Mediatani – Beberapa waktu lalu, pemerintah meluncurkan program Kartu Tani agar penyaluran pupuk subsidi tepat sasaran. Kartu Tani ini juga bisa dipergunakan untuk mengajukan kredit usaha di lembaga perbankan dan keuangan, yang telah ditunjuk oleh pemerintah.
Syarat mendapatkan kartu tani yaitu petani harus tergabung dalam kelompok tani (poktan). Kegunaan kartu tani dapat dijadikan sebagai ATM dan berfungsi sebagai identitas profesi petani. Kegunaan lainnya yaitu dapat mempermudah pemerintah melakukan pembinaan dan pengawasan terhadap poktan.
Akan tetapi, sejak dicanangkan pada tahun 2019, program Kartu Tani ini mengalami berbagai kendala. Sebelumnya, kartu tersebut tidak tersebar sepenuhnya karena alasan adanya pandemi covid-19. Kali ini, sejumlah
petani dan pedagang pupuk mengeluh karena tempat pembelian pupuk bersubsidi sangat terbatas.
Di Kabupaten Majalengka, petani dan pedagang pupuk mengaku merasa kesulitan karena pembelian pupuk bersubsidi melalui Kartu Tani hanya berlaku di wilayah tempat tinggal petani atau di ladang yang mereka kelola.
Pedagang pupuk di Kelurahan Cicenang, Kecamatan Cigasong, Kabupaten Majalengka, Neneng mengatakan dengan diberlakukannya Kartu Tani, petani tidak bisa bebas membeli pupuk bersubsidi di semua kios resmi.
Pupuk yang bisa mereka beli adalah pupuk yang ada di wilayah mereka tinggal dan menggarap sawah.
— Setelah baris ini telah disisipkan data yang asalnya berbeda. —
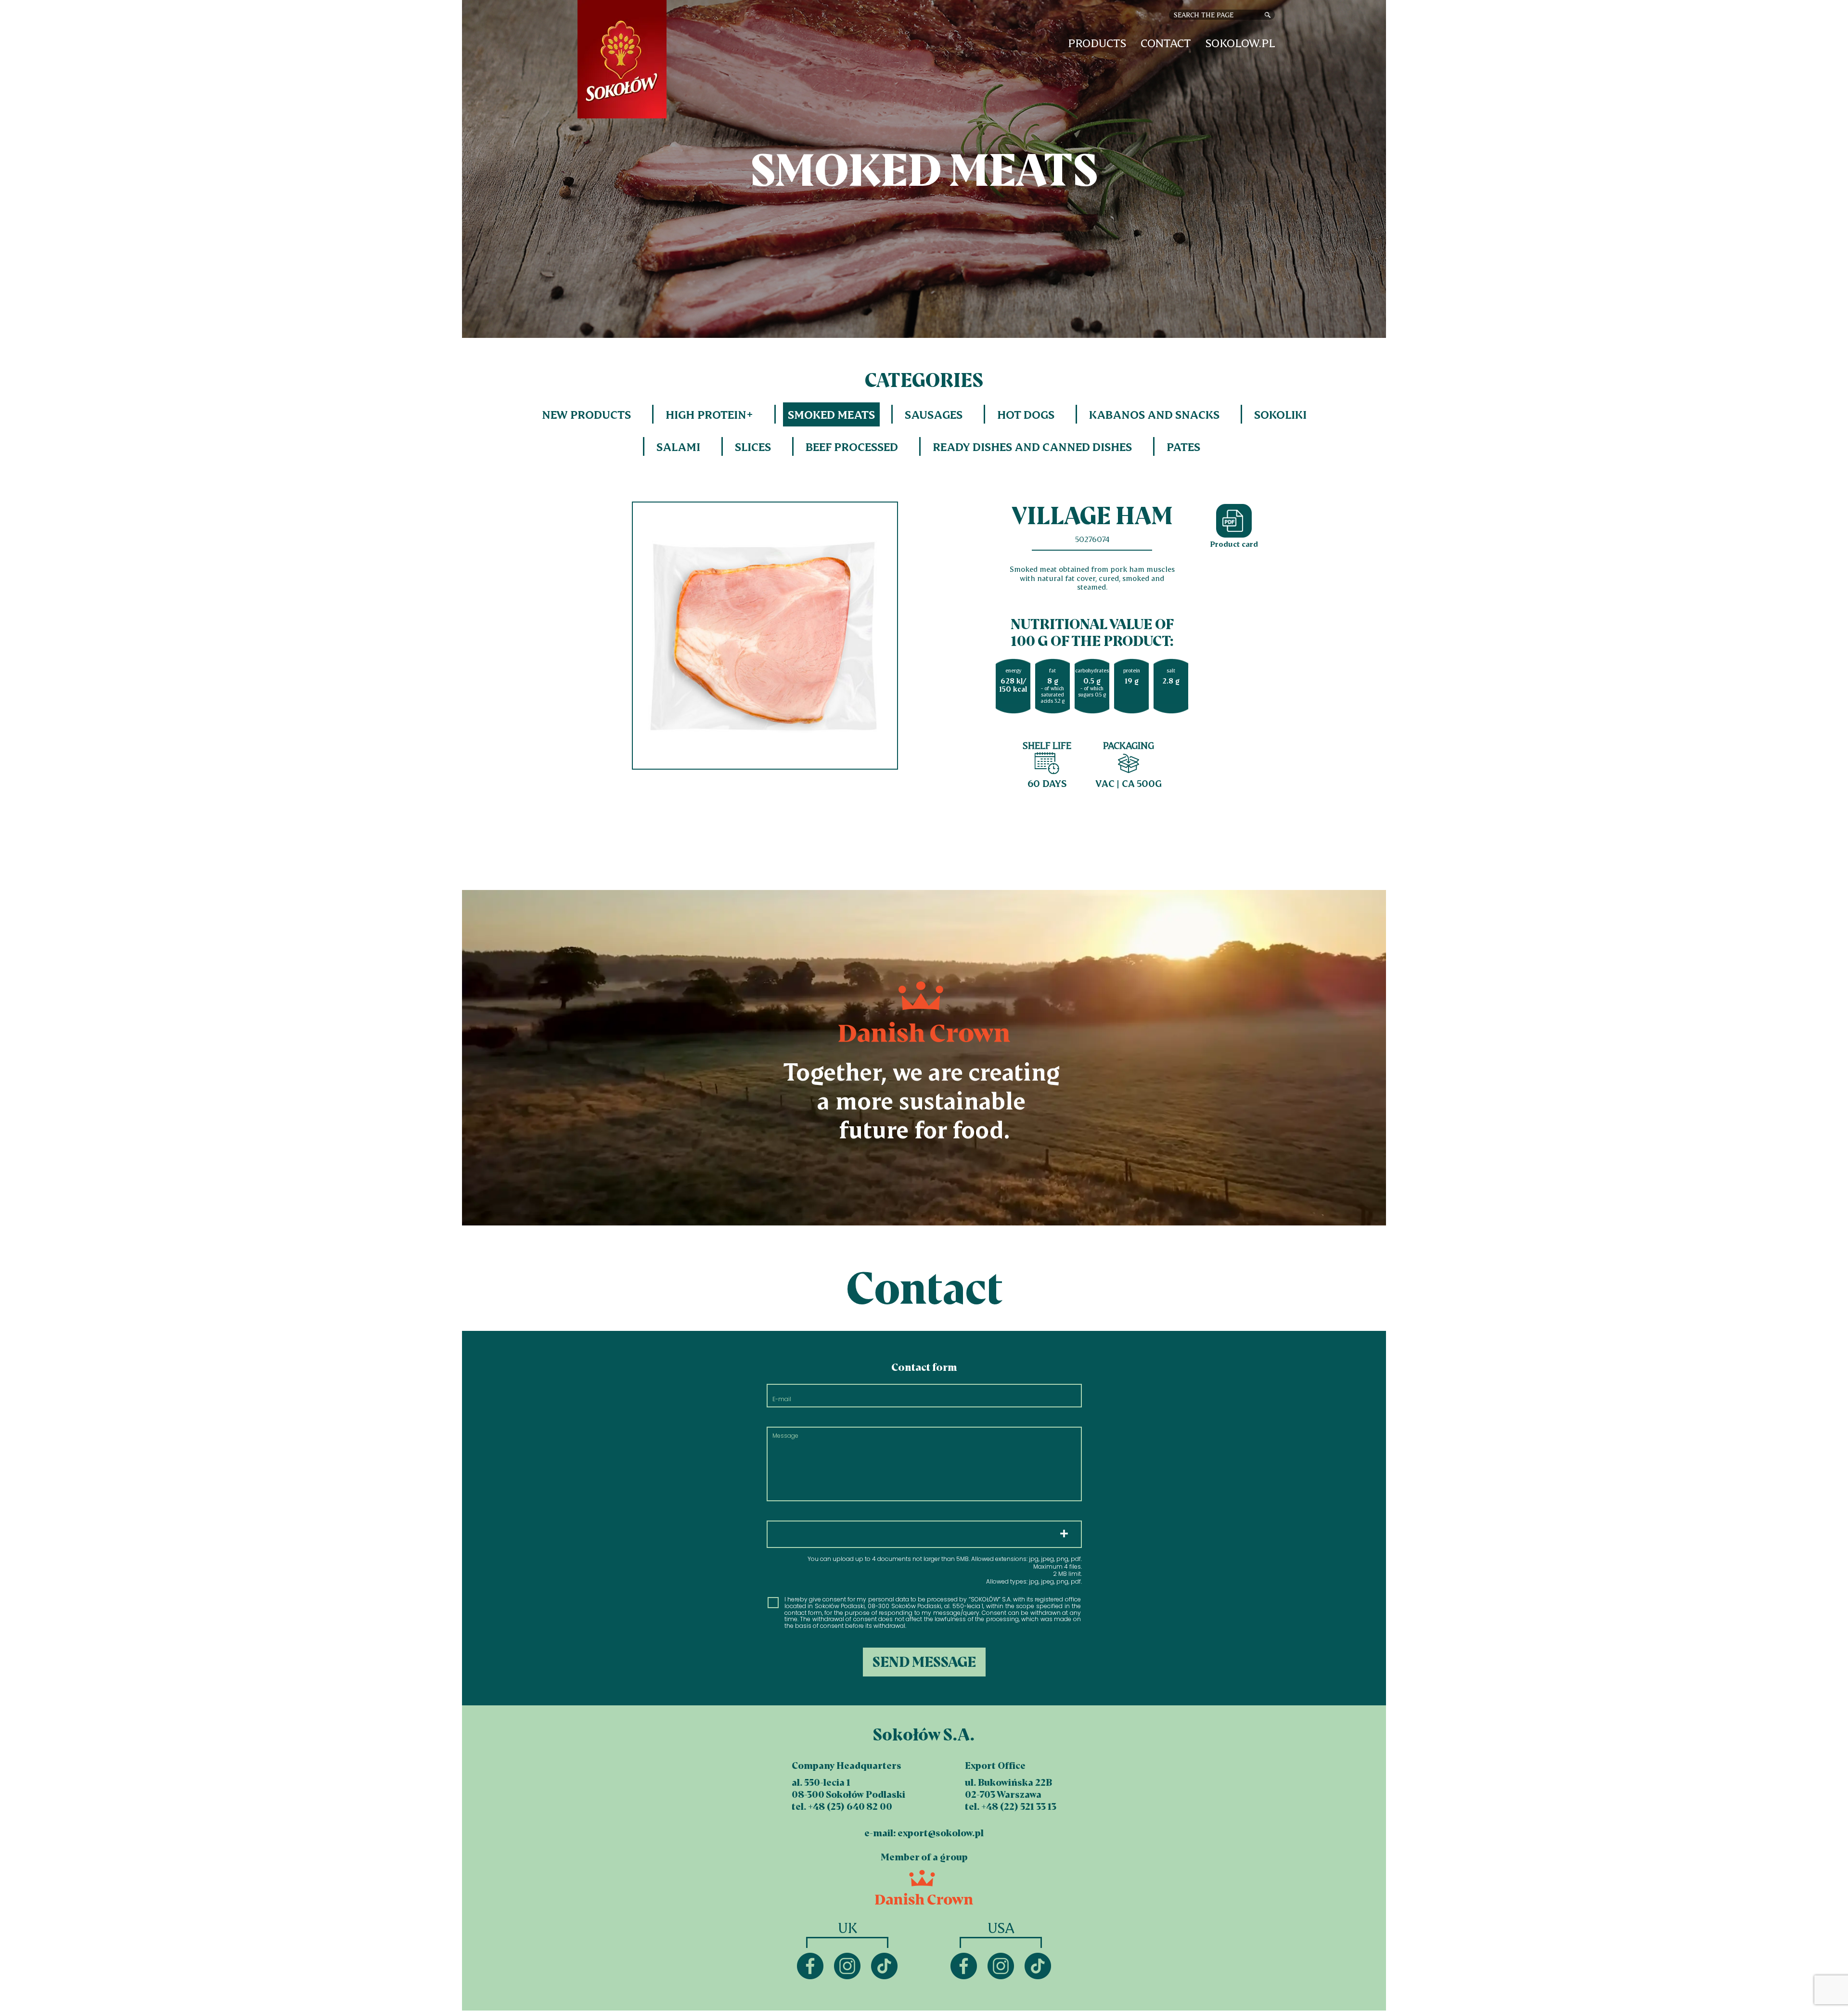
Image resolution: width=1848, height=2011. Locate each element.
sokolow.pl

Padahal sebenarnya banyak petani yang menggarap lahannya di luar desa bahkan luar kecamatan.
Pedagang yang selama ini menjadi pelanggan petani juga kehilangan pembeli yang sudah lama menjadi langganannya. Dengan otomatis mesin EDC yang terdapat di kios akan menolak Kartu Tani yang tidak sesuai dengan wilayah petani tersebut.
“Sekarang ini petani tidak bisa sembarangan membeli pupuk dengan kartu taninya. Kemarin banyak yang melakukan praktek uji coba pemberlakuan Kartu Tani di kios saya, mereka ada yang berasal dari dari Tajur dan Majalengka. Ketika mencoba menggesek kartu di kios yang disiapkan oleh bank ternyata tidak terkoneksi karena pembelian pupuk harus di wilayah mereka tinggal,” ungkap Neneng yang masih memiliki stok urea kurang lebih 8 tonan.
Jika demikian menurutnya akan banyak petani yang kebingungan, yang biasanya membeli pupuk di kios langganannya, kedepan terpaksa harus pindah pembelian.
“Pedagang pupuk juga hanya bisa menyediakan pupuk sesuai jumlah areal yang ada,” ungkapnya.
Pedagang lainnya, Anah juga menyampaikan hal yang sama. Karena pembeli yang datang ke kiosnya selama ini berasal dari daerah pegunungan yang sekalian berbelanja ke pasar, maka kemungkinan besar pelanggannya itu tidak dapat bertransaksi lagi di kiosnya.
“Saya pikir asalkan pembelinya bukan berasal dari luar kabupaten masih bisa dibebaskan untuk dilayani. Namun nyatanya dengan pemberlakuan Kartu Tani ini katanya tidak bisa sembarangan membeli pupuk,” ujar Anah.
Sejumlah petani padi lainnya juga menyampaikan kekhawatiran yang sama. Mereka khawatir pembelian pupuk yang alokasinya terbatas. Karena dengan kartu tani pembelian pupuk sangat dibatasi sesuai luar areal lahan yang di garap.
Jika quota sudah habis maka petani tidak bisa lagi membeli pupuk subsidi melainkan harus membeli pupuk non subsidi yang harganya jauh lebih mahal selisih Rp 5.000 untuk setiap kilogramnya.
Seorang petani di Simpeureum mengungkapkan, dirinya akan mengalami kesulitan jika seumpama sawah yang ditanaminya rusak dan membuatnya harus menanam ulang, sedangkan jatah pupuknya telah habis oleh tanaman yang rusak itu.
“Nah karena jatahnya habis oleh tanaman yang rusak maka tanaman berikutnya petani terpaksa harus membeli pupuk non subsidi yang harganya Rp 7.000 per kg sementara pupuk subsidi kan hanya Rp 2.000 per kg. Makanya kalau dibatasi seperti ini akan merepotkan petani,” lanjut Enuy.
Karena kondisi tersebut pemerintah juga harus berupaya melakukan sosialsiasi kepada petani dan pemilik kios mengenai operasional Kartu Tani agar dipahami semua pihak.